凜の瞳にもリーヴァの瞳からユラユラと溢れ出る紫色の炎がキラキラと反射していた。

リーヴァの瞳を心無げにぼうっと、見つめる凜をさすがに尋常では無い、雰囲気を感じ取ったえるは「ますたー!その目を見るのは危険です!」と、凜をリーヴァの怪しい瞳の輝きから、引き離そうと凜の肩を掴んだ。

「きゃあ」その瞬間、えるは物凄い力で弾き飛ばされた。

竜であるえるが意図も容易く、人間である凜に突き飛ばされることなど、通常ではあり得ない。

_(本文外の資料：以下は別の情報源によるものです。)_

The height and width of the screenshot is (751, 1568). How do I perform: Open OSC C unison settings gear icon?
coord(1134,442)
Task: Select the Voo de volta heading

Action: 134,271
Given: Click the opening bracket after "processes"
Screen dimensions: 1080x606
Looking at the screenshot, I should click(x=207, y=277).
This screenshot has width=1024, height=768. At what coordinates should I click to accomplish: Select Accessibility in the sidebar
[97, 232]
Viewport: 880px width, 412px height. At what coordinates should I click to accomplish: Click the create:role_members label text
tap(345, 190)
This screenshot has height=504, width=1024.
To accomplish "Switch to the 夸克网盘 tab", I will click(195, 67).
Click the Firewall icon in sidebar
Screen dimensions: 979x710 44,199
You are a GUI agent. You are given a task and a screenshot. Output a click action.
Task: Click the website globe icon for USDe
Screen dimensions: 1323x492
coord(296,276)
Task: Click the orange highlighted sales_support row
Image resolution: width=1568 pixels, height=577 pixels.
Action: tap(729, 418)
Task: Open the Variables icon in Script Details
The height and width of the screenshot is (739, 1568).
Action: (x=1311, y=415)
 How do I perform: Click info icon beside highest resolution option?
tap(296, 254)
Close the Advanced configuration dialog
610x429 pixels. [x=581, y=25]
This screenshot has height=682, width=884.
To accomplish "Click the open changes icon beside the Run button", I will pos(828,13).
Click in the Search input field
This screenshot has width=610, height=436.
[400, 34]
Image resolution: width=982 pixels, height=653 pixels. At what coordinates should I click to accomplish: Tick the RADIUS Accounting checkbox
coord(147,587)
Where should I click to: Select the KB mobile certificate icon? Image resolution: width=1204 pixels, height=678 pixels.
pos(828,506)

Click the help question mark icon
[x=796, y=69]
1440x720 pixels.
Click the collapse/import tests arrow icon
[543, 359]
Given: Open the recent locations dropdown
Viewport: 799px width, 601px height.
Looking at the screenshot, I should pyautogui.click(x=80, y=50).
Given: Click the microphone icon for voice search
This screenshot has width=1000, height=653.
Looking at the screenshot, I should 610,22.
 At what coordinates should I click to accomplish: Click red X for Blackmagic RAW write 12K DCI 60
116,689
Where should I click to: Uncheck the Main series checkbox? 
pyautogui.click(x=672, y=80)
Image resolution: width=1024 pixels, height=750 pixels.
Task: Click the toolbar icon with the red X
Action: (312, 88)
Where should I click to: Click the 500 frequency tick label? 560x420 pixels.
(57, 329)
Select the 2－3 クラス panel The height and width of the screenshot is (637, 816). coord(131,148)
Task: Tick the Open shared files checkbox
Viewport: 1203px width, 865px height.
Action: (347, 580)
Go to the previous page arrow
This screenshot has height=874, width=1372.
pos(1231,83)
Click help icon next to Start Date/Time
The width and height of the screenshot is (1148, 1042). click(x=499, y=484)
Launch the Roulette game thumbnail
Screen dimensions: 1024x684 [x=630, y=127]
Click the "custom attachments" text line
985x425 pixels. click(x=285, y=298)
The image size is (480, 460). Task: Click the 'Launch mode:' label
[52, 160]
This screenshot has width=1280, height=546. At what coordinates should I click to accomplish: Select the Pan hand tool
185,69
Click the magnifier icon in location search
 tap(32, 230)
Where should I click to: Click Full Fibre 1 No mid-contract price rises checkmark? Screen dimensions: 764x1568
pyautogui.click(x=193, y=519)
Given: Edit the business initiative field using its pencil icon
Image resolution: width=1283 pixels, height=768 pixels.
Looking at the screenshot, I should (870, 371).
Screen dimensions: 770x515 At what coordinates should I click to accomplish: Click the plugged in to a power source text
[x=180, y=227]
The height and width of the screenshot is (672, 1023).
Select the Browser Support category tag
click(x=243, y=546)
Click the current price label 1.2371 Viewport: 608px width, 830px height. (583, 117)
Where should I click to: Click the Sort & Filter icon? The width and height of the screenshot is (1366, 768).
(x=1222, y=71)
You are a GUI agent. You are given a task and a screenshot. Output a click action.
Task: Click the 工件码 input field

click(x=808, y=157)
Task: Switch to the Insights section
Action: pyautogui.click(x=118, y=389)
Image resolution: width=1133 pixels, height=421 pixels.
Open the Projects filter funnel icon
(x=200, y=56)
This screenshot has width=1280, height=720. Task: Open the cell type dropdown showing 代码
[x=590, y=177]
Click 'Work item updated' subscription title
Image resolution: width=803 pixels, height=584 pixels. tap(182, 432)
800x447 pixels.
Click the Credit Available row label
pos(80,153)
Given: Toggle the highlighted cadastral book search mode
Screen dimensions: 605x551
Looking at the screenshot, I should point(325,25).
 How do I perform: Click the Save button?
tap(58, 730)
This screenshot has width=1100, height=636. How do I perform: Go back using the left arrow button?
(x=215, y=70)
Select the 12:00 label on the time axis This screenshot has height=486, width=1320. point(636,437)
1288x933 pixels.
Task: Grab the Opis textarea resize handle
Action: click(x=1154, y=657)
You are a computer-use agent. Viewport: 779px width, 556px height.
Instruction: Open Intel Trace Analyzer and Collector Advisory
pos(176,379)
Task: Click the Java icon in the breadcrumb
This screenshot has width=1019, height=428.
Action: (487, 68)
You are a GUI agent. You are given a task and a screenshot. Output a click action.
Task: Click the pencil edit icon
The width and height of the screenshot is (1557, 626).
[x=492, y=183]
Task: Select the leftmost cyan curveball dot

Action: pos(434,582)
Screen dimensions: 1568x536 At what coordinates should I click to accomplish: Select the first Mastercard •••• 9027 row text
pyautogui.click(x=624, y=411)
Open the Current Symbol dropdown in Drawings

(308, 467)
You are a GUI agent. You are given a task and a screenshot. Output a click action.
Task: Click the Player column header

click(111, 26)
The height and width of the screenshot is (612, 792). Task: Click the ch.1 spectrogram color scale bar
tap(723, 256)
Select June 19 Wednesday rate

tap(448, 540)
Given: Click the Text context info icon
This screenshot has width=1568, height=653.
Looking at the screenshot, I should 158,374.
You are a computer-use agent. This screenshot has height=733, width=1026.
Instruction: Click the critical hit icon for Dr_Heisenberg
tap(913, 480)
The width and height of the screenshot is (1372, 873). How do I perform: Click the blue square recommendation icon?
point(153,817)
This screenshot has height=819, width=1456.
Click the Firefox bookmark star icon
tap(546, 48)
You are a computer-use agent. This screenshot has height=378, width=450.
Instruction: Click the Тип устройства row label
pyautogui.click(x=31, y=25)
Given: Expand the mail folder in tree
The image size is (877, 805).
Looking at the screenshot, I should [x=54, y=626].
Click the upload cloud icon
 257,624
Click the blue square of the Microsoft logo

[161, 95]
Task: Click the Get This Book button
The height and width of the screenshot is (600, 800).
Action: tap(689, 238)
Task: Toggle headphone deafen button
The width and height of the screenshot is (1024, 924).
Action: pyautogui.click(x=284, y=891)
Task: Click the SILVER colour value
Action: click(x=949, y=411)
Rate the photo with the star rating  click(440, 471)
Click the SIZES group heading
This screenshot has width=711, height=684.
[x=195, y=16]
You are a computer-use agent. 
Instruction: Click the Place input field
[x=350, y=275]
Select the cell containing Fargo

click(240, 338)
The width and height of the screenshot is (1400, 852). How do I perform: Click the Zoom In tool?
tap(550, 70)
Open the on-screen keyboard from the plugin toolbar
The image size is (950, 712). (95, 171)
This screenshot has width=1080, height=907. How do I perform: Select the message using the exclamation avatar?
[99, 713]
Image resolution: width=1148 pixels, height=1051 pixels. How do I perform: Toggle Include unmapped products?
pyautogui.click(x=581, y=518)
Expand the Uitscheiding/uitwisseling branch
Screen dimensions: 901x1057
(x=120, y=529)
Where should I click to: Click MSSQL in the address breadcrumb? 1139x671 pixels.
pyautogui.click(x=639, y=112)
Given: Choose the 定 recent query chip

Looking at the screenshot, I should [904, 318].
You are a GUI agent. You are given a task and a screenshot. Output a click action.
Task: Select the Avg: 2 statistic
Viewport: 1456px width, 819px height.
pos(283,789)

凜は「わたしの邪魔をするな!他のものなどどうでもいい、この光だけも見つめていたい、呼吸するのも面倒だ…」と、うっとりと恍惚の表情を浮かべた。

「―――これ以上は危険だ!」その時、リーヴァは瞳を閉じた。

凜は気を失いパッタっと倒れ込み隣にいたヴァールに抱きかかえられた。

「凜!大丈夫!?」ヴァールは凜に話しかけた。

「これが魔眼の威力だ。見るもの全てを虜にし、その者を狂わせる」凜がぱっと瞳を開け呟くと、再び気を失った。

それを見たリーヴァは微笑んだ。